The Israel Defense Forces announced late Monday that it had launched Operation Protective Edge against Gaza-based Palestinian military infrastructure, a day after at least 80 rockets slammed into Israel and after multiple Israeli efforts at deescalation – including a last-ditch gesture last Friday – had failed:

At least 220 projectiles had been launched by Gaza-based Palestinians in under a month, and Hamas had recently begun openly taking credit for the barrages.

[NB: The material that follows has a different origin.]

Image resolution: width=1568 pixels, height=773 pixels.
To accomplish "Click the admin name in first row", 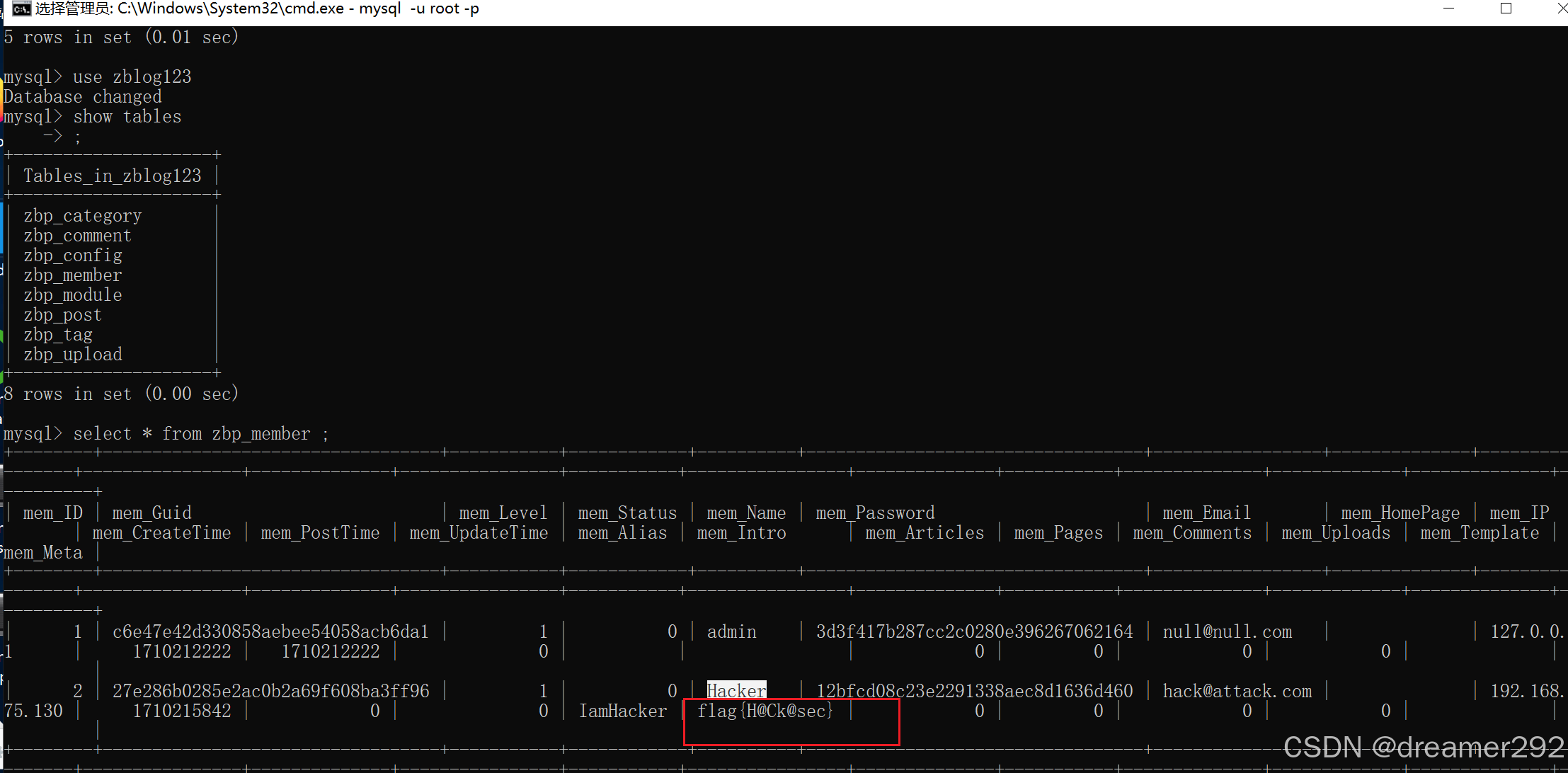I will tap(731, 631).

Business Insider had assessed earlier in the day that Prime Minister Benjamin Netanyahu was seeking to avoid a broader conflict for a range of domestic and geopolitical reasons:

There is an apparent split between Netanyahu and his allies in the security cabinet, and right-wing coalition partners who want a more robust counter to the Gaza attacks. Earlier today, right wing politician and Israeli foreign minister Avigdor Lieberman pulled his Yisrael Beitanu faction out of Netanyahu’s Likud Party, supposedly over Netanyahu’s insufficient response to the rocket barrage. Others on the right worry that Netanyahu’s limited response is jeopardizing Israel’s deterrence.

Netanyahu’s restraint makes a certain intuitive sense. Hamas is a signatory to and indirect participant in a U.S.-funded Palestinian unity government. Iran and the western security alliance have resumed their negotiations over the Iranian nuclear program, and a potential Iranian bomb is an issue of far greater importance to Netanyahu than Hamas’s rocket fire. Hamas operates in plainclothes and launches rockets from civilian areas, all but ensuring that any major operation in Gaza will have civilian causalities — as well as accompanying political costs that Netanyahu doesn’t think Israel can afford at the moment.

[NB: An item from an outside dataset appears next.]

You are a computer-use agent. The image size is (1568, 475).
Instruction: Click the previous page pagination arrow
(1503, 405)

The pace and amount of attacks nonetheless increased over the course of the day, at one point reportedly reaching 30 rockets per hour and penetrating deeper into Israel than at any point since Jerusalem concluded its November 2012 Operation Pillar of Defense.

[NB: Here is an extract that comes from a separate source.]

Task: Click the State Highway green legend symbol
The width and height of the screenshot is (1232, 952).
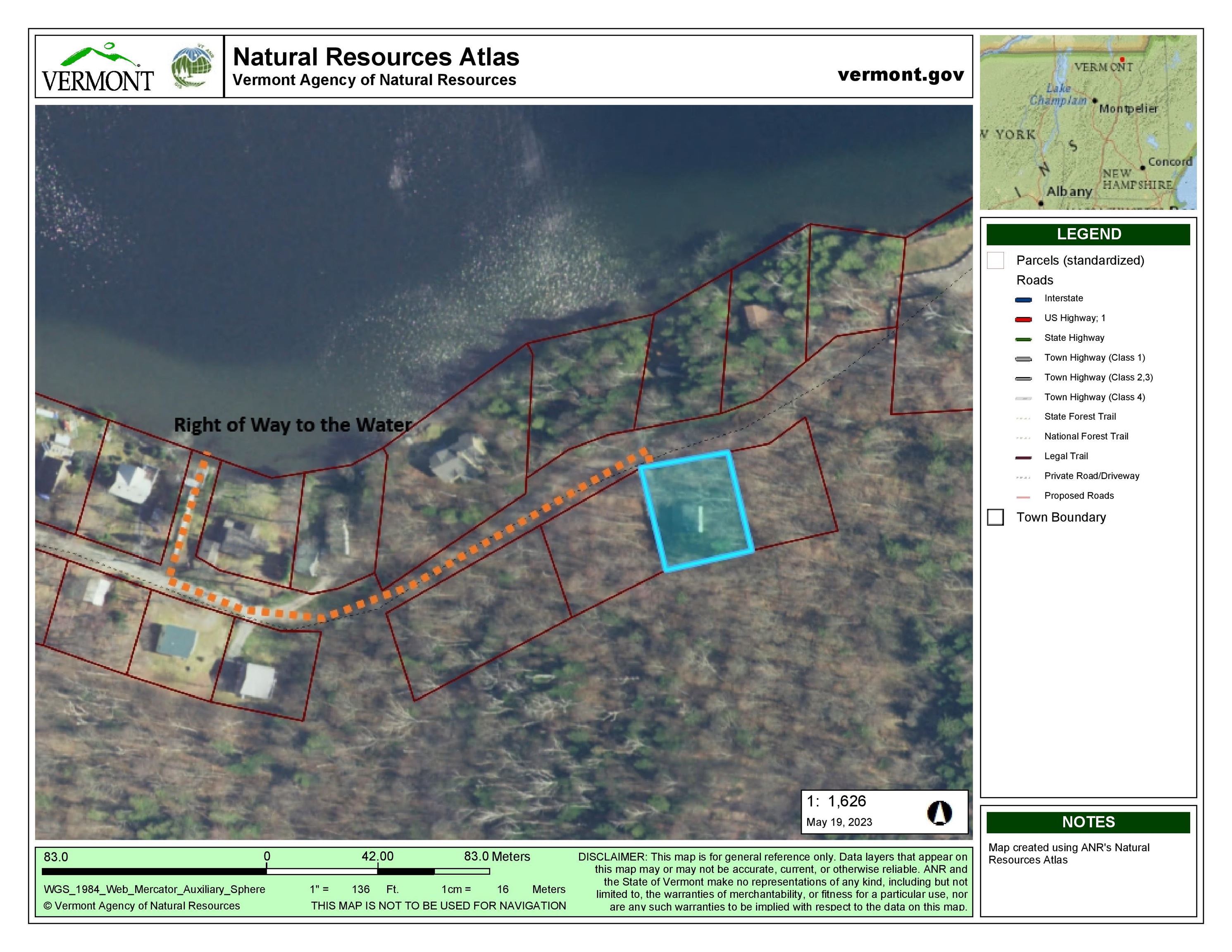Action: click(x=1023, y=338)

Rail services across southern Israel had been suspended, as had summer camps, kindergartens and schools within 40 kilometers of the Gaza Strip.

Asked about the crisis in general at Monday’s daily State Department briefing – and more specifically, about Hamas’s declaration that barrages targeting Israeli civilians would continue until Jerusalem lifted security-related import and export restrictions on the Gaza Strip – State Department Spokesperson Jen Psaki tersely reasserted Israel’s right to self-defense:

QUESTION: Well, wait. Do you have any reaction to the – anything to say about the rockets? I mean, the Israelis say that this is really ramping up the tensions.

MS. PSAKI: Well, correct. As you know, I mean, anytime there are rocket attacks into Israel, we certainly condemn those and we would do so in this case as well. And there’s no place for violence and increasing tension as we’re seeing on the ground. We don’t feel that’s productive to a peaceful society.

QUESTION: Jen, the small cabinet, the security cabinet, just finished a meeting like an hour or so ago, and they decided to continue with their – with targeting targets in Gaza. Are you talking to anyone – like perhaps the Egyptians – to see if they could somehow broker a quieting period or a quiet-down period? Because it seems this thing is really escalating out of control, isn’t it?

MS. PSAKI: Well, Said, we – as I mentioned, we strongly condemn the continuing rocket fire into Israel, but we also support Israel’s right to defend itself against these attacks. I think the Secretary’s calls have also reiterated the need to reduce tensions and decrease violence, and that’s part of the discussion that we’re having with both parties at this time.